Today I Wish I Was a Cognitive Scientist

Yesterday on my morning commute my brain produced the following helpful assertion:
Ralph Fiennes was the lead actor in Quiz Show
Today I wish I was a cognitive scientist. This rather unremarkable bit of trivia illuminates my staggering ignorance of how the brain works, of its remarkable capability and power. Here are some facts and observations from a layman's perspective:
  • I have never seen Quiz Show; in retrospect I vaguely recall seeing previews for it when it came out nearly 2 decades ago.
  • The assertion was synthesized, not merely recalled.
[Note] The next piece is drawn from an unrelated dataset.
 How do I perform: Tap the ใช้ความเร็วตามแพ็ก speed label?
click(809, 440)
This was not a whole fact that I was remembering as such; rather, it was derived by "face detection," a sort of visual pattern matching between recalled images, processed automatically.
  • By the time it was fully formed in my conscious thought, the assertion had the authority of fact, later verified. If you had subsequently asked me who the lead actor in the movie was, I would have answered with confidence bordering on certainty. If, on the other hand, you had asked me the night before, I would have been unable to tell you who the lead actor was, regardless of my level of conscious effort.
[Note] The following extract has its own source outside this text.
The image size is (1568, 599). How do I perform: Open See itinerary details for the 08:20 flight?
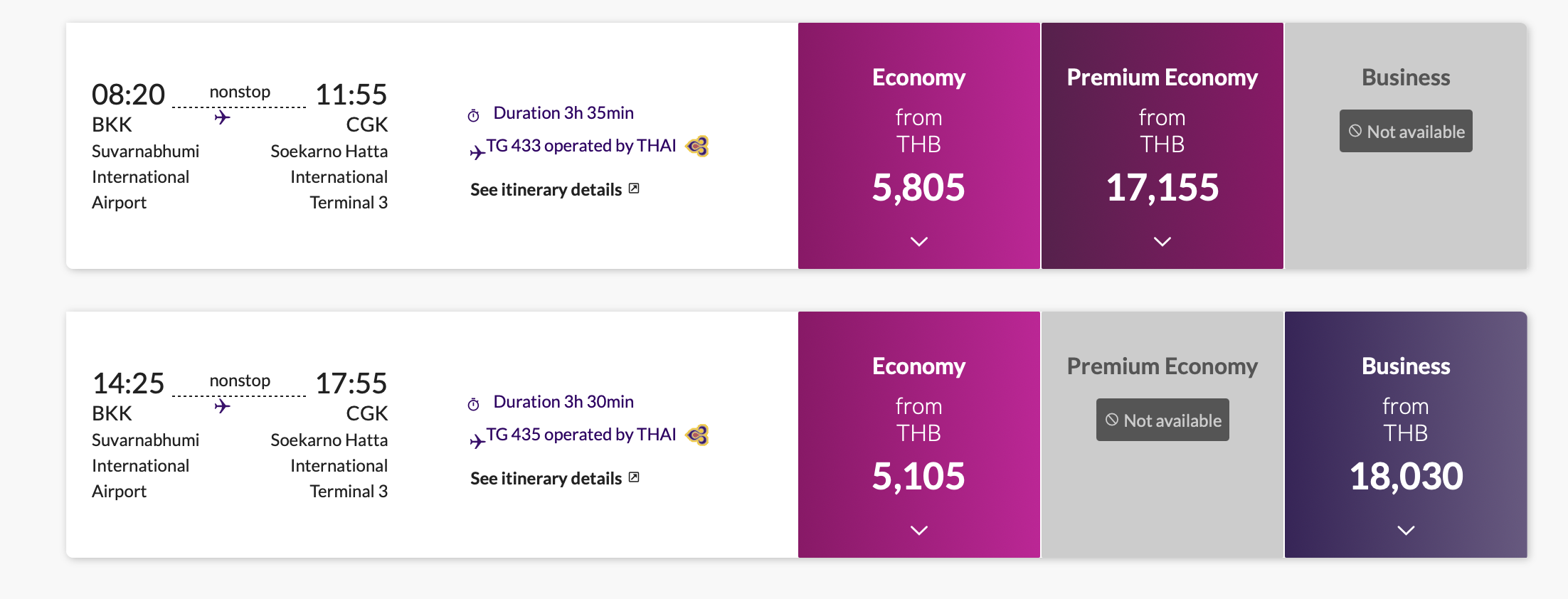[x=546, y=190]
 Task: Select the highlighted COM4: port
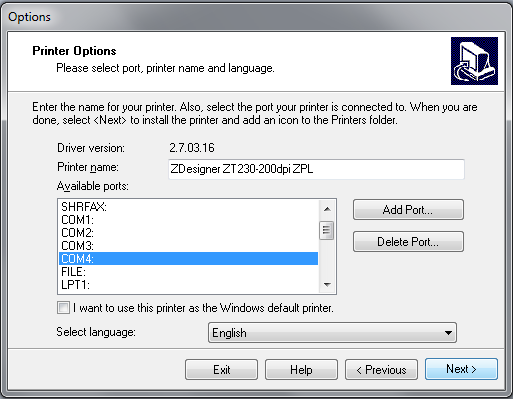coord(188,259)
  • As best I can remember, the only connection to anything like conscious intention was extraordinarily, almost laughably tenuous: the previous day I had listened to the soundtrack to Harry Potter while working. The next closest connection to Ralph Fiennes that I can remember was having watched Skyfall well over a month ago.
  • I was not consciously thinking about Ralph Fiennes, movies, actors, or anything else that would have led me to try to produce the assertion by mental exertion.
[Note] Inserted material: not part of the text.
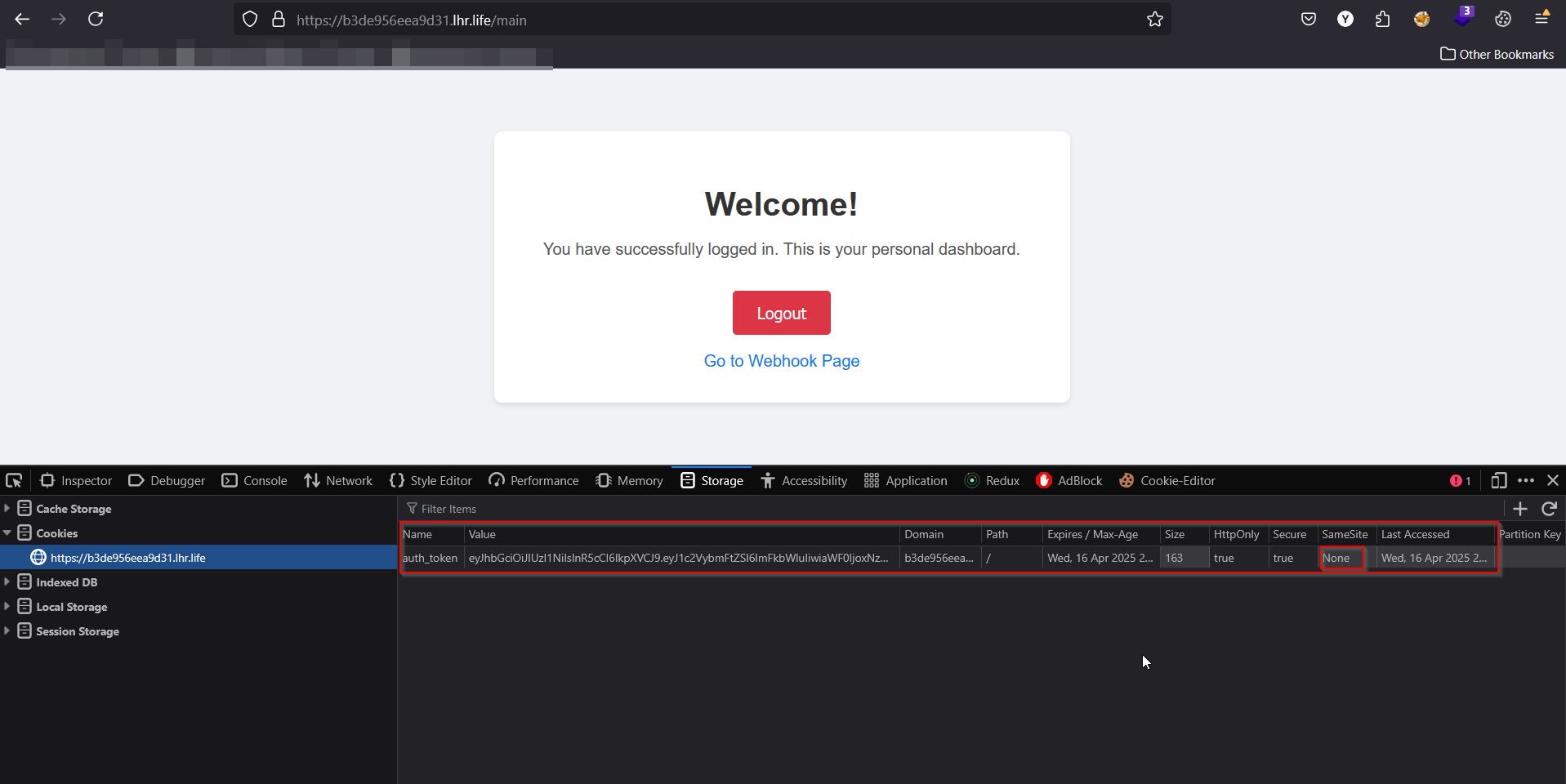Refresh the storage table with the reload icon

(x=1549, y=509)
  • At the moment I became fully conscious of the assertion, I was navigating the infamous and highly stressful intersection between Interstate 285 eastbound and GA Highway 400. I have no idea how long it took to produce.
I'm bemused and utterly at a loss to explain why I needed to know this while hurtling down the interstate, but it's fascinating to think about what the brain is capable of, of its wonderful, startling complexity.